Letters on England eBook

This eBook from the Gutenberg Project consists of approximately 136 pages of information about Letters on England.

LETTER XV.—­ON ATTRACTION

The discoveries which gained Sir Isaac Newton so universal a reputation, relate to the system of the world, to light, to geometrical infinities; and, lastly, to chronology, with which he used to amuse himself after the fatigue of his severer studies.

I will now acquaint you (without prolixity if possible) with the few things I have been able to comprehend of all these sublime ideas.  With regard to the system of our world, disputes were a long time maintained, on the cause that turns the planets, and keeps them in their orbits:  and on those causes which make all bodies here below descend towards the surface of the earth.

The system of Descartes, explained and improved since his time, seemed to give a plausible reason for all those phenomena; and this reason seemed more just, as it is simple and intelligible to all capacities.  But in philosophy, a student ought to doubt of the things he fancies he understands too easily, as much as of those he does not understand.

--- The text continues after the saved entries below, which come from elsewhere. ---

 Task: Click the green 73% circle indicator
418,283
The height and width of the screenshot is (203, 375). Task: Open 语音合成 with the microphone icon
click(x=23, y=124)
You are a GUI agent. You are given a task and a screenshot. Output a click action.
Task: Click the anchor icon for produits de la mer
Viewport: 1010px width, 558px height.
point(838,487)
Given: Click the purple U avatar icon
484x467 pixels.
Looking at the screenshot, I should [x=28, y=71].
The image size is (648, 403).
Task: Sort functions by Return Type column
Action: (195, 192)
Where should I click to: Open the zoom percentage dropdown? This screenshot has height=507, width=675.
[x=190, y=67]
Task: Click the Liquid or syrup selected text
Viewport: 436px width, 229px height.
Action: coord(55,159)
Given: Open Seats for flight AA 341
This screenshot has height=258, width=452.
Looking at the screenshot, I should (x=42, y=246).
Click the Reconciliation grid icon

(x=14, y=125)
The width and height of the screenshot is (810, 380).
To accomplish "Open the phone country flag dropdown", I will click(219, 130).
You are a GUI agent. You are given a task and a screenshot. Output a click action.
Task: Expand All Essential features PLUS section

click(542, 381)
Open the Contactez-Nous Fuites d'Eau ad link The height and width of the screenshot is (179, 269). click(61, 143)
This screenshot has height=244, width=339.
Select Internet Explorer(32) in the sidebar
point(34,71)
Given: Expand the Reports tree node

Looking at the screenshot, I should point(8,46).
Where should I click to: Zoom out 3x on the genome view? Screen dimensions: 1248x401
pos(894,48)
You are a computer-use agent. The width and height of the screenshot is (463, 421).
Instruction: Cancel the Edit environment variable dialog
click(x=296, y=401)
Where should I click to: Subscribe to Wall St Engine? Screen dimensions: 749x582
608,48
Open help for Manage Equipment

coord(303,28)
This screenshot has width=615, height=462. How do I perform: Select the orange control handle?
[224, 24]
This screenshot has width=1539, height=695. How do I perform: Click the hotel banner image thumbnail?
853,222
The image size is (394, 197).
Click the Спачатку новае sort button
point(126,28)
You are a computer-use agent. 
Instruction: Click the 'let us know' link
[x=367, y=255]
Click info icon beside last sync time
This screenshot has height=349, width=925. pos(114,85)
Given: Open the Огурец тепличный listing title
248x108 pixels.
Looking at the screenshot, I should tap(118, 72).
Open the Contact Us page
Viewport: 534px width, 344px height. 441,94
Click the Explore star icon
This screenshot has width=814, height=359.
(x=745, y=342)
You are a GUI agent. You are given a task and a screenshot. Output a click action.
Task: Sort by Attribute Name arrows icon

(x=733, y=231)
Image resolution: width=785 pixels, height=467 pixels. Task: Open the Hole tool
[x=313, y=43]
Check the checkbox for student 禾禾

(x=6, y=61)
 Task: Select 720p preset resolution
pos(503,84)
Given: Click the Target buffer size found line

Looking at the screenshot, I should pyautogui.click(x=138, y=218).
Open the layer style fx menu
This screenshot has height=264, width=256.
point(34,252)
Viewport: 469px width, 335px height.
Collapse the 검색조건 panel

Gravity, the falling of accelerated bodies on the earth, the revolution of the planets in their orbits, their rotations round their axis, all this is mere motion.  Now motion cannot perhaps be conceived any otherwise than by impulsion; therefore all those bodies must be impelled.  But by what are they impelled?  All space is full, it therefore is filled with a very subtile matter, since this is imperceptible to us; this matter goes from west to east, since all the planets are carried from west to east.  Thus from hypothesis to hypothesis, from one appearance to another, philosophers have imagined a vast whirlpool of subtile matter, in which the planets are carried round the sun:  they also have created another particular vortex which floats in the great one, and which turns daily round the planets.  When all this is done, it is pretended that gravity depends on this diurnal motion; for, say these, the velocity of the subtile matter that turns round our little vortex, must be seventeen times more rapid than that of the earth; or, in case its velocity is seventeen times greater than that of the earth, its centrifugal force must be vastly greater, and consequently impel all bodies towards the earth.  This is the cause of gravity, according to the Cartesian system.  But the theorist, before he calculated the centrifugal force and velocity of the subtile matter, should first have been certain that it existed.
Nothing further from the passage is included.